Having established a better context, let me revisit the Christian application. “Faith Without Works is Dead.” Surely, this is correct. Although we are saved by faith in Christ alone, if our faith is not strong enough to compel us to do the accompanying works, then, surely, we have no faith at all.
Sometimes people make the erroneous assumption from this that our output is what defines our works. This is what separates faith in Christ and consequent salvation from something like the workings of a business. What separates a loving father that is concerned with the well-being of his child from a distant father that treats his child like a cog in the machine that serves no purpose but to succeed him.
Since God is often portrayed as our Heavenly Father, it seems appropriate to draw a connection to Chino’s father. Although the statement was made that, after Cocoa spent countless hours and failed attempts to make Chino’s father a necktie (with Chino’s help, of course) he always wore a bow tie. Despite this, however, the final moments of the episode show him happily wearing his new necktie (in spite of usually wearing a bot tie). His appreciation was not for the tie itself, but for the love and effort that went into crafting it. It is for this same reason that, when I made my mother sukiyaki for lunch for Mother’s Day, she was pleased. She was not pleased that she was able to have sukiyaki for lunch (I cannot imagine it was that great, considering I made it), but she was pleased that I put it all together just for her.

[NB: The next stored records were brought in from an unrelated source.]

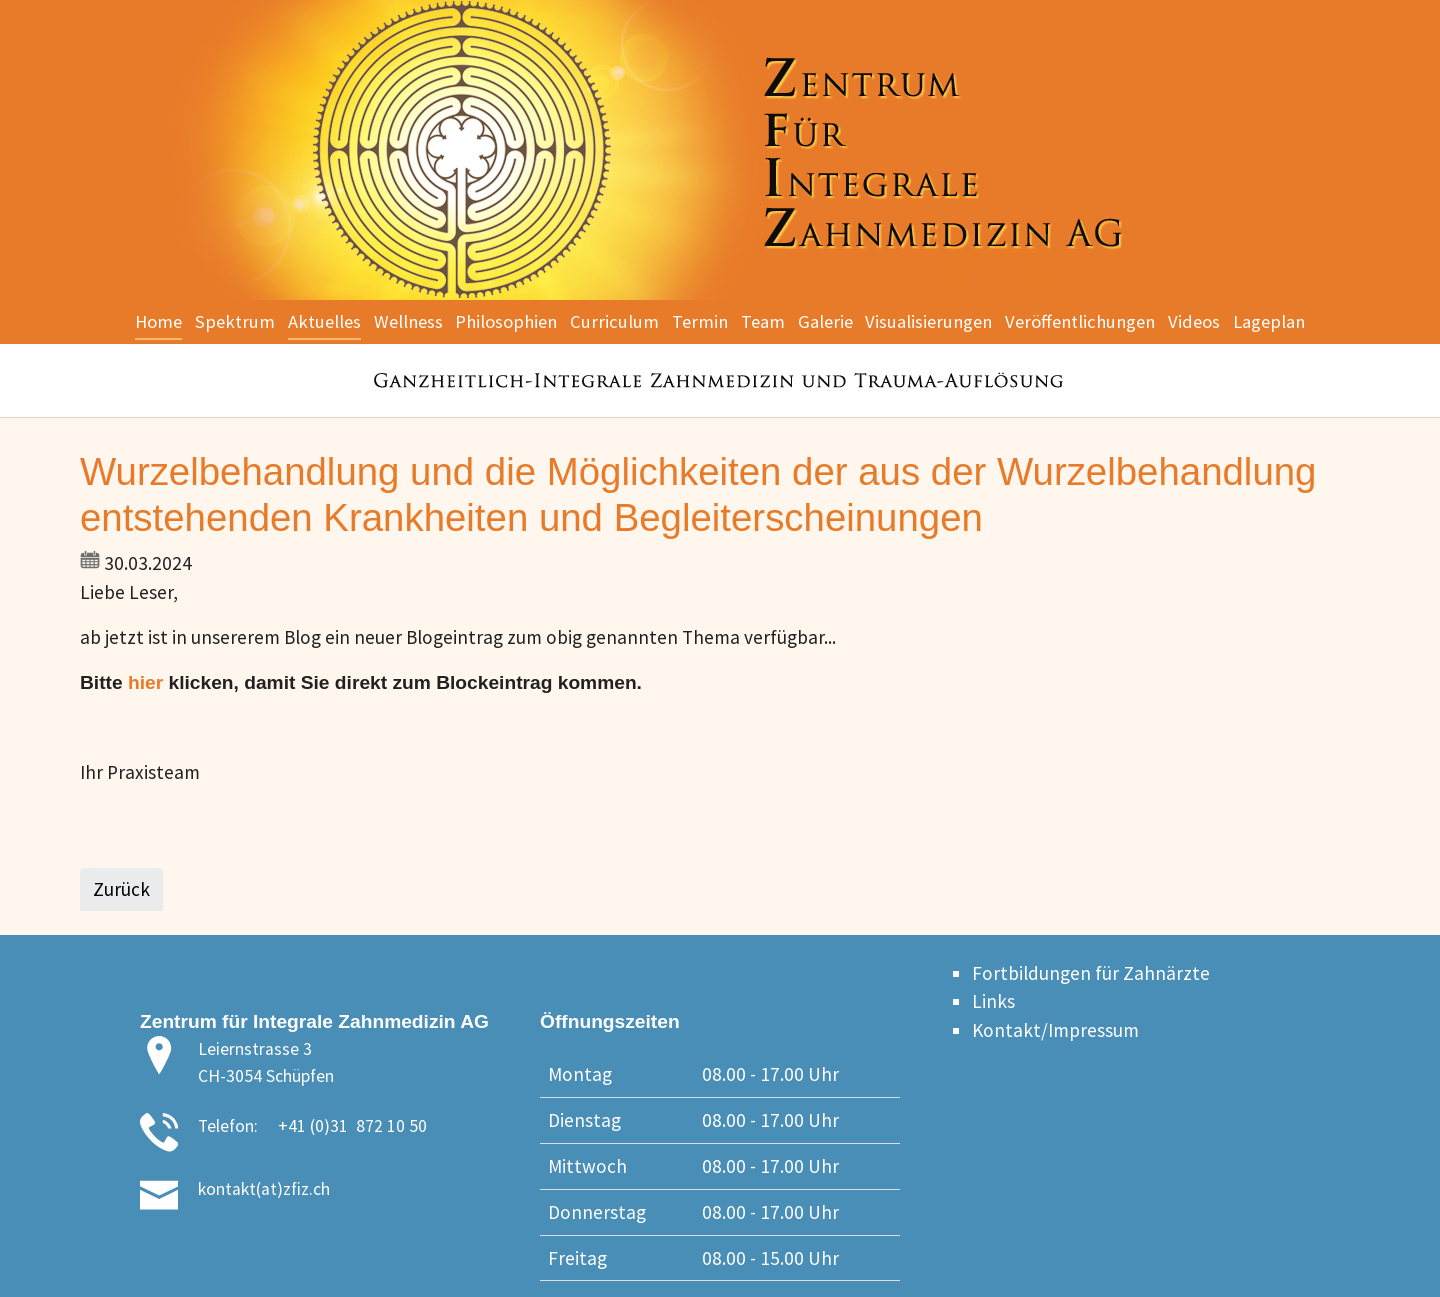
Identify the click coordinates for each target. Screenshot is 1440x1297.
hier (145, 682)
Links (993, 1001)
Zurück (121, 889)
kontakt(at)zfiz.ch (264, 1189)
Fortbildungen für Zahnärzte (1091, 973)
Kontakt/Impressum (1055, 1030)
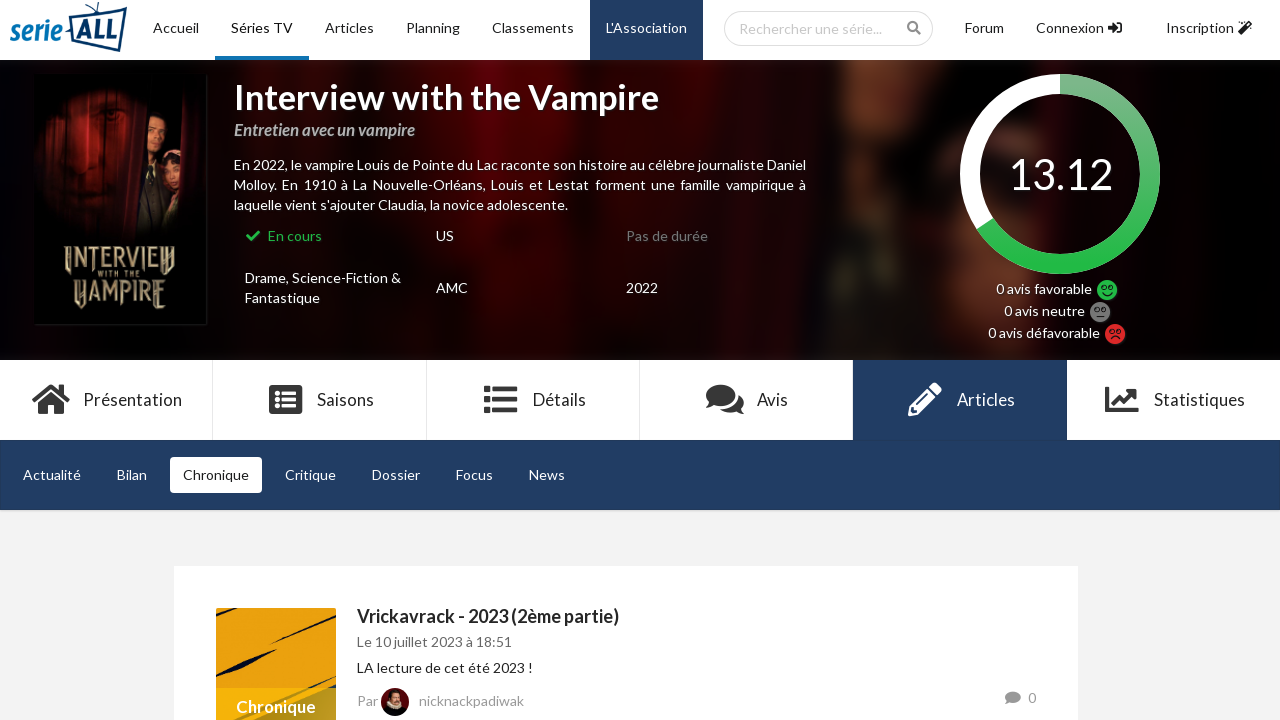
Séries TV (262, 27)
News (547, 474)
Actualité (52, 474)
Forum (984, 27)
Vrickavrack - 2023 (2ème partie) (488, 616)
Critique (310, 474)
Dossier (396, 474)
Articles (349, 27)
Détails (533, 400)
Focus (474, 474)
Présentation (106, 400)
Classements (533, 27)
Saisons (320, 400)
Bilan (132, 474)
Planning (433, 27)
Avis (746, 400)
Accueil (176, 27)
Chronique (216, 474)
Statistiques (1173, 400)
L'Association (646, 27)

In the same way, it is completely impossible to live up to God’s expectations. Whether looking at this from a historical point of view with the history of the Jews and the Law, and their incapability of performing the Law to perfection (thus the arrival of Jesus on the scene), or from a personal point of view, in which we constantly fail in our pursuit for a relationship with Jesus (heck, I know I mess up on a daily basis), the fact is that it is not our final product that matters. Rather, it is the heart with which we approach our actions. Someone who fails, knowing full well what he or she is doing, without ever fully feeling sorry and repenting for it, has a heart in much poorer condition than one who fails every single day, but truly repents every single time.**
God love all of his creations, and like any loving father, he appreciates the heart and effort they put in for Him, not what they finally give Him. Indeed, faith without works is dead, but the most important part of works is working for them.
**There is a difference between saying “I’m sorry” and meaning “I’m sorry”.

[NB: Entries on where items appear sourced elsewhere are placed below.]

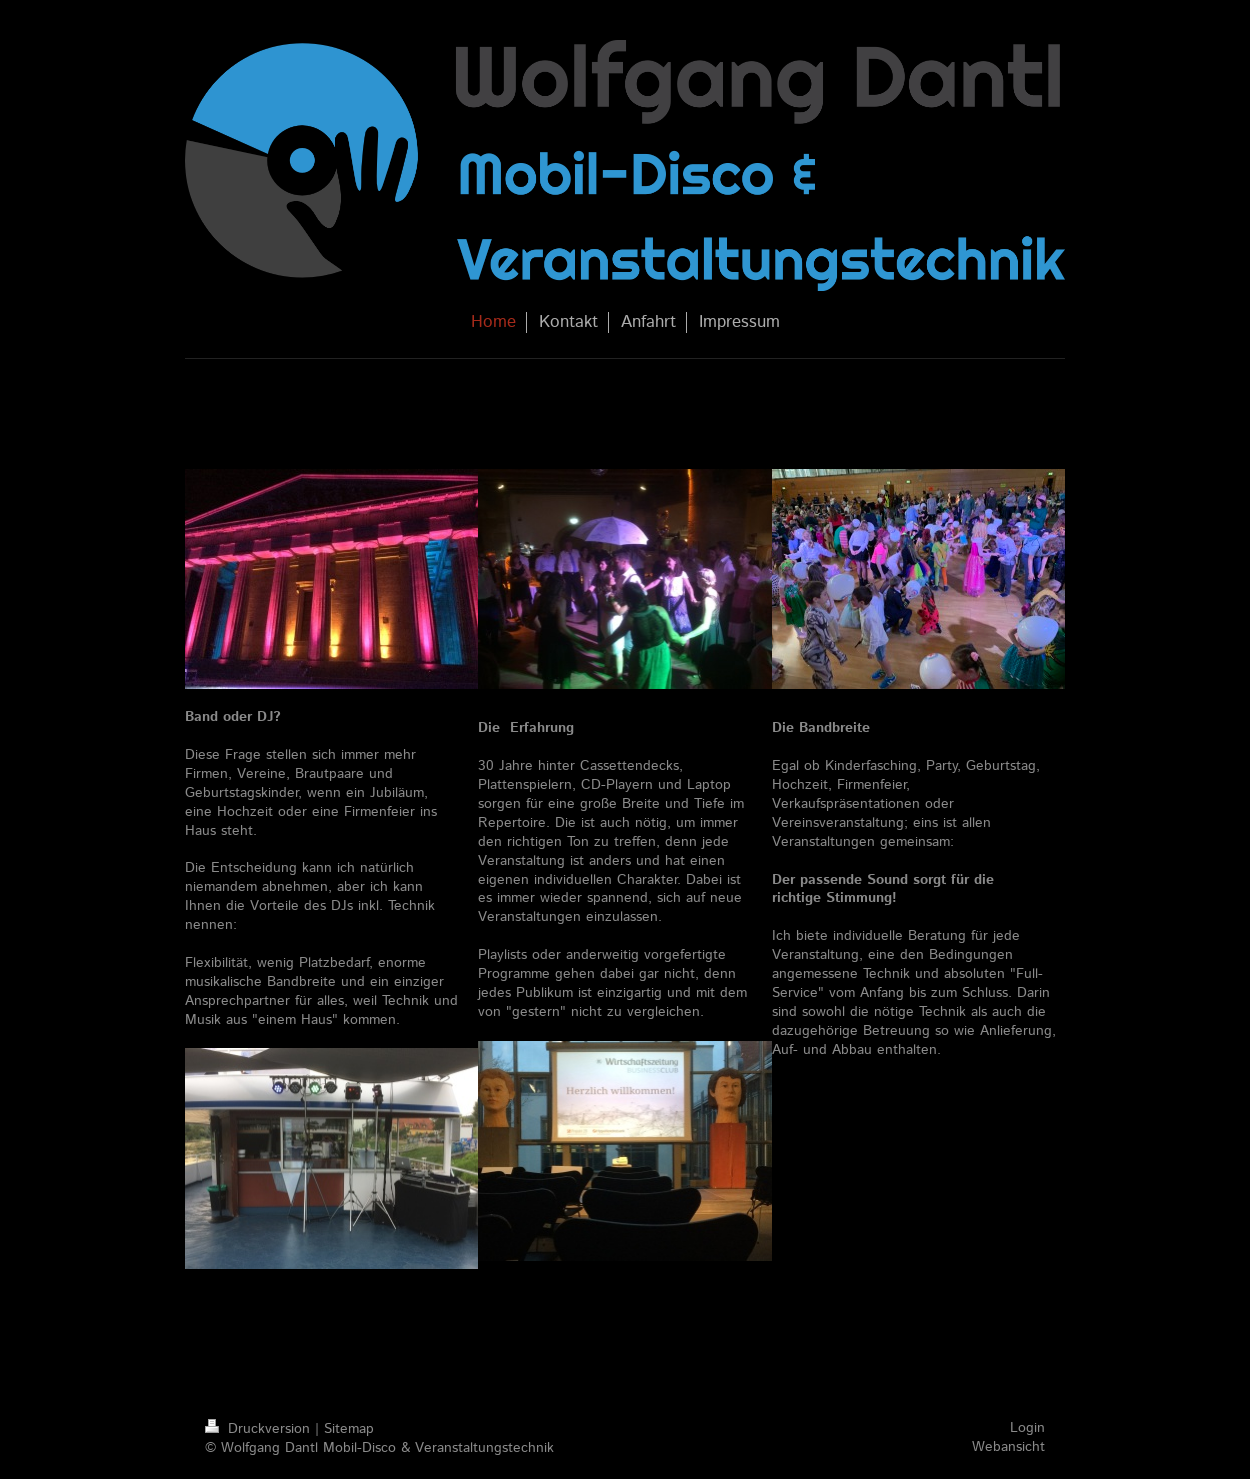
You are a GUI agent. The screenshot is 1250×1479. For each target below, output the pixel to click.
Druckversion (260, 1429)
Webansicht (1008, 1447)
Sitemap (349, 1429)
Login (1027, 1428)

Just as special inclusion for those of you who decided to read through the article in its entirety (or skipped down to the bottom :P), I decided to paste a running thread that several of the writers and I have had regarding this article:
Japes: “My latest Anime Today (going up this Wednesday) proves that MOEBLOBS CAN HAVE REDEEMABLE QUALITIES TOO!!”
TWWK: “I think it would take a moeracle.”
Kaze: “They always have redeemoeble qualities.”
TWWK: “I have a feeling that this article is going to be moervelous.”
Japes: “Oh, you guys…”
TWWK: “I always like your articles, JP. They leave me wanting moe.”
Japes: “I was really hoping for more puns, but maybe it just wasn’t moeant to be…”
Kaze: “Sorry, I’m no good at moeking puns in the moening.”
TWWK: “We should stop. We’re acting like stooges – Curly, Larry, and Moe.”